» **The records**
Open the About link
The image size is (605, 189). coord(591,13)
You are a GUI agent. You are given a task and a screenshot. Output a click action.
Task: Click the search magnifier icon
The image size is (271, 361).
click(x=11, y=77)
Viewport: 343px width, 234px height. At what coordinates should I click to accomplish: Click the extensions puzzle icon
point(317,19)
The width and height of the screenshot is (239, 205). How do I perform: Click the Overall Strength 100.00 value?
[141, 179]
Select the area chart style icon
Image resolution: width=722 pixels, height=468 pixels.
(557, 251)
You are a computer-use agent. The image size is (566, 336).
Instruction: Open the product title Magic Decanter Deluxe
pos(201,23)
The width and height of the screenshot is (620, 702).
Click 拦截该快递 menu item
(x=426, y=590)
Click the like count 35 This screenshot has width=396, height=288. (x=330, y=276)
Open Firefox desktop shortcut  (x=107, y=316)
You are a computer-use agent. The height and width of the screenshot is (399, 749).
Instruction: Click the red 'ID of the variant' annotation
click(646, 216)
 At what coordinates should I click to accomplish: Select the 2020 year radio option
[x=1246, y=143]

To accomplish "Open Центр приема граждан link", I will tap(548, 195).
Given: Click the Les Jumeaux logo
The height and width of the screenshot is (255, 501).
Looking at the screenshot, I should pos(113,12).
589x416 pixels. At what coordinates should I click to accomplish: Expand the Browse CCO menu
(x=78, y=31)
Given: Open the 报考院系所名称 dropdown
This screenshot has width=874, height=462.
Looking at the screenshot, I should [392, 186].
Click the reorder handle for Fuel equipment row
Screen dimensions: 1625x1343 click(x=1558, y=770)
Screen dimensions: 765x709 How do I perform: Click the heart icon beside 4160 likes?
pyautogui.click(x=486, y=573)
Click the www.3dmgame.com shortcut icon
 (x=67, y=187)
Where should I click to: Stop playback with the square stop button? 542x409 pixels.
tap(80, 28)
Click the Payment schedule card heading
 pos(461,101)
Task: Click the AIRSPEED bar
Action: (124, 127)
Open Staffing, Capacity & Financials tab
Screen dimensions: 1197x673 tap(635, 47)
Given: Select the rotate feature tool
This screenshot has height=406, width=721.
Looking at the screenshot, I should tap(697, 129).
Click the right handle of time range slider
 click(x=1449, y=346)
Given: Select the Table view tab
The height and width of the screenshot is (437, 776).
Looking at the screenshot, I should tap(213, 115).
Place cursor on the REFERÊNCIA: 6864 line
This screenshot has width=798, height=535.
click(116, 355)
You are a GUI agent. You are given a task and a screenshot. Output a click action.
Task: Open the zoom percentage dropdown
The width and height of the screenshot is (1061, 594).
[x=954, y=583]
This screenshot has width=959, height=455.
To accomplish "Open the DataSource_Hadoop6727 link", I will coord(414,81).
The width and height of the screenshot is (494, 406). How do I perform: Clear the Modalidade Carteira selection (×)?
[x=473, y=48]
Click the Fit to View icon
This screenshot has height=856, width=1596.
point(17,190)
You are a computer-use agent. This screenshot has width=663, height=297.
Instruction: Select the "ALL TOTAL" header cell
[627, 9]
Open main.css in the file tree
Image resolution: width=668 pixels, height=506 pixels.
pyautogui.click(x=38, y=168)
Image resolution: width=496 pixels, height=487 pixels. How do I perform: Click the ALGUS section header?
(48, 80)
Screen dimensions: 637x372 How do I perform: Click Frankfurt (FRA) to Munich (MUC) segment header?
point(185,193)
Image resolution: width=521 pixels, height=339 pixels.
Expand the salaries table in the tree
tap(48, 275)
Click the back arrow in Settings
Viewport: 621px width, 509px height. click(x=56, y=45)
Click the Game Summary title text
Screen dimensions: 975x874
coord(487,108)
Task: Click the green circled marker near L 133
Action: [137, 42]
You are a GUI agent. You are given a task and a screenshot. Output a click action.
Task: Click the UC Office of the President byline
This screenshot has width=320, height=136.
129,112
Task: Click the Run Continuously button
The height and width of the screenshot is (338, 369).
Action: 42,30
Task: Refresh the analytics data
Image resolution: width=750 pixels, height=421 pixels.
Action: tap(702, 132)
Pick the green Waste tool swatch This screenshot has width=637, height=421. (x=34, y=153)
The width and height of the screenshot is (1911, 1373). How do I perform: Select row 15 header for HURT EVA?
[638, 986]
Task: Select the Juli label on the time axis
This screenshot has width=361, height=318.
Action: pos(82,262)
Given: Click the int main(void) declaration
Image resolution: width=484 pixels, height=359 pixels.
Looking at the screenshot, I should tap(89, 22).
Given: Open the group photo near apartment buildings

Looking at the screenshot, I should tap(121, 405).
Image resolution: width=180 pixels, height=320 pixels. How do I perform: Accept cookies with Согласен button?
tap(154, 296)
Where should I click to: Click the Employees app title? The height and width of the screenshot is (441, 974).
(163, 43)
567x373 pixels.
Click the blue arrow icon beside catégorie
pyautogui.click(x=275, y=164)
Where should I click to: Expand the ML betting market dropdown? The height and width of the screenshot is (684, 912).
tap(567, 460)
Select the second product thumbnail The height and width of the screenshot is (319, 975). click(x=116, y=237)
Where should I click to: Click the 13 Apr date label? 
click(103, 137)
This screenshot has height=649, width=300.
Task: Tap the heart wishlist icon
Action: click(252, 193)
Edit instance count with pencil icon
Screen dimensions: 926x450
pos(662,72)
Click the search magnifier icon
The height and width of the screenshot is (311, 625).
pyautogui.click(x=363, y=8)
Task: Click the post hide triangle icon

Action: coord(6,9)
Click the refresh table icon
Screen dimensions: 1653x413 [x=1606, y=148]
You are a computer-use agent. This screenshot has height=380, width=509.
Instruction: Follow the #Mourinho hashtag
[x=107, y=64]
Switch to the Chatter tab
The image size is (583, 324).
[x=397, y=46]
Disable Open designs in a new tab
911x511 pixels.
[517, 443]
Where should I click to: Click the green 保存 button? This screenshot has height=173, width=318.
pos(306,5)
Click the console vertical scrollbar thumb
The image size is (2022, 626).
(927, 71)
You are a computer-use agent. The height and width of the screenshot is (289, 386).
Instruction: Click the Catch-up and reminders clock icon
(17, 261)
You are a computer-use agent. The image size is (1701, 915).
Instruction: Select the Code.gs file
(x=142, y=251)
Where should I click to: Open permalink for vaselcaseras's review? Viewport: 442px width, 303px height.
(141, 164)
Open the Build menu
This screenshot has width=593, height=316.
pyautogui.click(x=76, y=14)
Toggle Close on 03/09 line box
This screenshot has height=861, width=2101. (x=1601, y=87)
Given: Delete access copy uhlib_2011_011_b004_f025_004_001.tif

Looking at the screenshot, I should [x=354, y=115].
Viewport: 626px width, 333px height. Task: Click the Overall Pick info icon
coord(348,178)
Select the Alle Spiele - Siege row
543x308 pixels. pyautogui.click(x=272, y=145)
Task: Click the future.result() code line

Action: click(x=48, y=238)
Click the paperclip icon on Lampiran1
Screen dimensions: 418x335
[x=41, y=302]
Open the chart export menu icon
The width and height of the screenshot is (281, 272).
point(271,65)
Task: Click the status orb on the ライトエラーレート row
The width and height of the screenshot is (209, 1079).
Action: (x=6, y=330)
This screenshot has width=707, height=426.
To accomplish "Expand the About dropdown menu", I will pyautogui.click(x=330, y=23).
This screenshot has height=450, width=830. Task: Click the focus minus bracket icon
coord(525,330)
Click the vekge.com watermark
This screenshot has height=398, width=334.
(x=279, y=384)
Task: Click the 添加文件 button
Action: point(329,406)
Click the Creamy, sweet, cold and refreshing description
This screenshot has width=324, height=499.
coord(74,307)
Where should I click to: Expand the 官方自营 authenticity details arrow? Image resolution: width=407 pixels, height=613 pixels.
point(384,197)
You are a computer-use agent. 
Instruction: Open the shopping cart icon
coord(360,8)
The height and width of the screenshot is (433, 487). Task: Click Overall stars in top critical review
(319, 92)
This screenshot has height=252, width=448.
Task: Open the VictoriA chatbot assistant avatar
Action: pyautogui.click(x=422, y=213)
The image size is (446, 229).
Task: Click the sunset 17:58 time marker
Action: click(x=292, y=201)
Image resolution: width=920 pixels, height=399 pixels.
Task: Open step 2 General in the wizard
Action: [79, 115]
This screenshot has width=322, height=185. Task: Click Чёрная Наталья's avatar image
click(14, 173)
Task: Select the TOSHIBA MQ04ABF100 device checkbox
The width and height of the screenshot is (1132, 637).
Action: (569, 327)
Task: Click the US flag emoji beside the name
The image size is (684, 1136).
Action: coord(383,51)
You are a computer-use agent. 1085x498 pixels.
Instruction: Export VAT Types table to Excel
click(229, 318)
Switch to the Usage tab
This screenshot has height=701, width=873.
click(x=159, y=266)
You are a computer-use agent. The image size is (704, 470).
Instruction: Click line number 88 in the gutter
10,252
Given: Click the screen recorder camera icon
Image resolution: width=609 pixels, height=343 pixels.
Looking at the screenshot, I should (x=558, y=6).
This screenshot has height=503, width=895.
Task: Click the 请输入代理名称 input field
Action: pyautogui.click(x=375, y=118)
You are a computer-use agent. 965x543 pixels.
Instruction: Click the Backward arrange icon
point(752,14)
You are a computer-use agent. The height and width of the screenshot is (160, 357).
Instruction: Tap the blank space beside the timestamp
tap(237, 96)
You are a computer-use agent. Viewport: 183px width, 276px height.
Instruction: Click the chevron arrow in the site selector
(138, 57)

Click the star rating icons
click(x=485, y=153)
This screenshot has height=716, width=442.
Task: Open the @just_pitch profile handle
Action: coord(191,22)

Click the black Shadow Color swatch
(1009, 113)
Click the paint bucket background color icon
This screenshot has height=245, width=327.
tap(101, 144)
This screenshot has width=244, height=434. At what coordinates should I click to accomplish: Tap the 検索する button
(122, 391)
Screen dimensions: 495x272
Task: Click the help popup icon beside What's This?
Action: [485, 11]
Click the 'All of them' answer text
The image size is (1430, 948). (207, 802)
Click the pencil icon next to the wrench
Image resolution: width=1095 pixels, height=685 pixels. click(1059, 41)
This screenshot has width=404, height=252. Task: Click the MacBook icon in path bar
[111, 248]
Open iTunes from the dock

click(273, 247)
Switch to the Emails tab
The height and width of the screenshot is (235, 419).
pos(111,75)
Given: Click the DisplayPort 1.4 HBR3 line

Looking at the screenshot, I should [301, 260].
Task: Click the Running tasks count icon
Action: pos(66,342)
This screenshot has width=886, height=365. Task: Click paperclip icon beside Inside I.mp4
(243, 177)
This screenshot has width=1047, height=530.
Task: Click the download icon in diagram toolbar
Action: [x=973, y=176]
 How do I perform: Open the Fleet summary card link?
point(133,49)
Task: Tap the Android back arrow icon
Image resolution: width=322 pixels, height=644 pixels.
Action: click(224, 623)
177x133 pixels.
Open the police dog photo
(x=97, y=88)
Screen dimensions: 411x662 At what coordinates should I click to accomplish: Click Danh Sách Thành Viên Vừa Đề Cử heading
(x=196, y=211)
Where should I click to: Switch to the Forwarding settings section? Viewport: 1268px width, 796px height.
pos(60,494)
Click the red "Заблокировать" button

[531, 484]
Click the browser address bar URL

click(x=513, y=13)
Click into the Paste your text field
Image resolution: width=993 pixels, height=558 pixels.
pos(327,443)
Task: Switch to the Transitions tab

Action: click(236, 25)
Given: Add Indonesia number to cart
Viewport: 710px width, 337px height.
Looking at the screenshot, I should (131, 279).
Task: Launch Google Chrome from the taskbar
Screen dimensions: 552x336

» **Exercise objective**
Pick out each line in the entries above that contains the word "beside" and copy it out in full.

» **Exercise output**
Screen dimensions: 765x709 How do I perform: Click the heart icon beside 4160 likes?
Click the blue arrow icon beside catégorie
Task: Click the US flag emoji beside the name
Instruction: Tap the blank space beside the timestamp
Task: Click the help popup icon beside What's This?
This screenshot has width=886, height=365. Task: Click paperclip icon beside Inside I.mp4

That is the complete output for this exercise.